Figure 4

The SRCR domain is critical for the surface targeting and N-glycosylation of SR-AI. COS-7 cells were transfected with SR-AI and variants with truncated SRCR domains. A, Surface-targeted SR-AI variants were detected by live immunostaining (green). Cytosolic SR-AI variants were detected by immunocytochemistry (red). The yellow signal in the merged confocal images indicated that SR-AI, 371, and 341 were surface-targeted. Nuclei were counterstained with Hoechst 33258 (blue). Scale bar, 20 μm. B and C, Western blot analysis of total cell lysates and avidin pull-down of biotinylated lysates after PNGase F cleavage. β-actin and transferrin receptor (TfR) served as loading controls. D, Relative levels of surface-targeted SR-AI variants were quantified by densitometry. E, Western blot analysis of total cell lysates after PNGase F or Endo H cleavage. F and G, Transfected cells were incubated with fluorescent oAβ and AcLDL followed by immunostaining using anti-SR-A antibody.

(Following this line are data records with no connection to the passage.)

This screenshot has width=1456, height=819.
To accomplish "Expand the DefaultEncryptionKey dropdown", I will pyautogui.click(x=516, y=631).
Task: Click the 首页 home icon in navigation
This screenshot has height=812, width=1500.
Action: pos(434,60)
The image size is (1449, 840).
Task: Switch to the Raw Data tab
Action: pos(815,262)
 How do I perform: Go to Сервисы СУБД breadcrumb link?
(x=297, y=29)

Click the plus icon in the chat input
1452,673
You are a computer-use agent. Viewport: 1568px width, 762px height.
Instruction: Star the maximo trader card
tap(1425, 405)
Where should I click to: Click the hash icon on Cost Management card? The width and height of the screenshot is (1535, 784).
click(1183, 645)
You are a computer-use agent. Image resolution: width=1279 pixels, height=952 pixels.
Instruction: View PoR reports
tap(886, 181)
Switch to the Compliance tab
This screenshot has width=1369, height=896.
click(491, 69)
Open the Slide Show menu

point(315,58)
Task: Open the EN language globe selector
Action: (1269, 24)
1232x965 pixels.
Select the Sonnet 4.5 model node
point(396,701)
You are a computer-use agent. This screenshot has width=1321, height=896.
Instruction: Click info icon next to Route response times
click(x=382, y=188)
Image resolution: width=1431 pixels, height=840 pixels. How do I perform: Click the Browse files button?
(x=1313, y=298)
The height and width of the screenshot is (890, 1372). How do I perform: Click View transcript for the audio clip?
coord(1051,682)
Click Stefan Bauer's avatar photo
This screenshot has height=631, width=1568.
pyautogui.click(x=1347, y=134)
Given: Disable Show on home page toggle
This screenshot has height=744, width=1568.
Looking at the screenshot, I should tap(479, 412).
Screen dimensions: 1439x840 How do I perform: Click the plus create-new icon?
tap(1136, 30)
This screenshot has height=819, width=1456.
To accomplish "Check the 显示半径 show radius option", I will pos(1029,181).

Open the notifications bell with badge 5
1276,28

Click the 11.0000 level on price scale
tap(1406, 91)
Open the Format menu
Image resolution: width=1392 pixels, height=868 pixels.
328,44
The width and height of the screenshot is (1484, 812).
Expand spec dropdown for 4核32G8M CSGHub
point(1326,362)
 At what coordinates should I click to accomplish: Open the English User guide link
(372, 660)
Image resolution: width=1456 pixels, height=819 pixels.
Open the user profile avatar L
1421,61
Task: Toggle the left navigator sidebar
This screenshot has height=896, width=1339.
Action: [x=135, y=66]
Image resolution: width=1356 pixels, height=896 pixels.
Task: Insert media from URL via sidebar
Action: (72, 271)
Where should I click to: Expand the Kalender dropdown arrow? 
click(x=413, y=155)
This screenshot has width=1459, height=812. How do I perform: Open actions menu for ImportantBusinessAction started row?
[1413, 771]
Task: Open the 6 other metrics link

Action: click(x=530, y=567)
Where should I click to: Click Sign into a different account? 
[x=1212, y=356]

The experiments were repeated at least three times. Relative fluorescence intensities of internalized oAβ and AcLDL for more than 100 SR-AI-positive cells were quantified using MetaMorph software. Bars indicate mean ± SEM of three independent experiments. Experimental groups labeled with different letters (a, b, c) were significantly different from each other (p < 0.05).